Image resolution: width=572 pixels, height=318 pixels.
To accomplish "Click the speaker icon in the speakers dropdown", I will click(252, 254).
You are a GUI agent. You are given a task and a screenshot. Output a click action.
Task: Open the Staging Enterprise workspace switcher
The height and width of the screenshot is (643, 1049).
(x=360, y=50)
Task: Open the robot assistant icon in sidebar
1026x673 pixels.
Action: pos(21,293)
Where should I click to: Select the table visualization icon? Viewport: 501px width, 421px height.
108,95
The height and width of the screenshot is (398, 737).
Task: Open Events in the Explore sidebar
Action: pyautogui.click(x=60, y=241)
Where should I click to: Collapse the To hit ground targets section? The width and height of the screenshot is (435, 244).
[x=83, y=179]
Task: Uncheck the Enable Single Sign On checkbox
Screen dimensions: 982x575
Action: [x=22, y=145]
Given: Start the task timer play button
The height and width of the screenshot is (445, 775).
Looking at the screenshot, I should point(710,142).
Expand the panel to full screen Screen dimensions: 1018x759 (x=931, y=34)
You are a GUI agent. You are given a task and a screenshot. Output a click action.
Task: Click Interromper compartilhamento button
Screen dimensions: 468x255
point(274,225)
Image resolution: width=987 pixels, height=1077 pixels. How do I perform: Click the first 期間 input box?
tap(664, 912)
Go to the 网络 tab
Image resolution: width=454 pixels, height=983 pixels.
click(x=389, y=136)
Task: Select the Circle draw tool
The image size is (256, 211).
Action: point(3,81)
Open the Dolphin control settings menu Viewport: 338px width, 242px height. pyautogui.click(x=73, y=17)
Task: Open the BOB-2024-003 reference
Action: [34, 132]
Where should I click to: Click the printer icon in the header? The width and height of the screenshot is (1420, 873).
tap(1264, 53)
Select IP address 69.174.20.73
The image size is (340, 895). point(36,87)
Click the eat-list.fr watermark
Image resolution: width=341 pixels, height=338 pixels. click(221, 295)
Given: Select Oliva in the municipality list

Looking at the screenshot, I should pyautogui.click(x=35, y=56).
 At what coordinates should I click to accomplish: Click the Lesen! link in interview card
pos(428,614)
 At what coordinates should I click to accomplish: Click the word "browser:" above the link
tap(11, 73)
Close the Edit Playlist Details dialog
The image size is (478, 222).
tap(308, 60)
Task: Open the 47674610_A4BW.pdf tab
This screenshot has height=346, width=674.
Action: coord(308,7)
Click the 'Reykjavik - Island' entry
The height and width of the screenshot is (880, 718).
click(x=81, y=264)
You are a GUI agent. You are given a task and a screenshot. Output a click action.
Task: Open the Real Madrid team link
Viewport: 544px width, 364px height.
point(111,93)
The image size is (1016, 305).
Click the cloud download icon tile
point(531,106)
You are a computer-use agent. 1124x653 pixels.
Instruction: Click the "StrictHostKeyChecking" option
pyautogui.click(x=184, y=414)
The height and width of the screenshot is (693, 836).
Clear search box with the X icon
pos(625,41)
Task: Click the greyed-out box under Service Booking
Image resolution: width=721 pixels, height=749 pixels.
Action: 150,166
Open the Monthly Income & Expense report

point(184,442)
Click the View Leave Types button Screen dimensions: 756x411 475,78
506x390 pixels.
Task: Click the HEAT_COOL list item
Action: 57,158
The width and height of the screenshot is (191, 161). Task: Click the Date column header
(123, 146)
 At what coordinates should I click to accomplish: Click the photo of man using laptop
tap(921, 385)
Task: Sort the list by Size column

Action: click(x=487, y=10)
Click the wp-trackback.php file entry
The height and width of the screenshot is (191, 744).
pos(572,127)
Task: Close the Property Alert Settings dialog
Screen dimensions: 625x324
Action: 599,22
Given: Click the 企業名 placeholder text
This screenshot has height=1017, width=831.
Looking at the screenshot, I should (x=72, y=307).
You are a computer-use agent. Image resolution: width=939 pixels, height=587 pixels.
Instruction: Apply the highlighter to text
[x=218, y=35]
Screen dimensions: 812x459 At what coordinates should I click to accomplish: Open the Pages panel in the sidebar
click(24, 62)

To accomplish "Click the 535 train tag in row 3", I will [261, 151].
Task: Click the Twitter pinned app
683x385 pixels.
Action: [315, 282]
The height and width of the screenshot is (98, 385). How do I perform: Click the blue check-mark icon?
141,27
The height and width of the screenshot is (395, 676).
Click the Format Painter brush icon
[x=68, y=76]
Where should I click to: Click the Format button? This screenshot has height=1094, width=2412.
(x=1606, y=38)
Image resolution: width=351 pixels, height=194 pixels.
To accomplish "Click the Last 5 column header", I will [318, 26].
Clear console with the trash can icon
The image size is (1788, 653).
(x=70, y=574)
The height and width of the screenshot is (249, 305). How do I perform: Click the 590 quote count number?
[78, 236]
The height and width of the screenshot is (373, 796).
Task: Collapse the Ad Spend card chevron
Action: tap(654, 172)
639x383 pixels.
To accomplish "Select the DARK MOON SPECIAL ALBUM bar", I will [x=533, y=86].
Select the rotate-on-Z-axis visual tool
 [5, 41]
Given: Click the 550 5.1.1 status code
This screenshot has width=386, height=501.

WHAT IS EXPECTED.
Filter the records for the string "Close" and copy every line that holds it.

TASK RESPONSE.
Close the Edit Playlist Details dialog
Task: Close the Property Alert Settings dialog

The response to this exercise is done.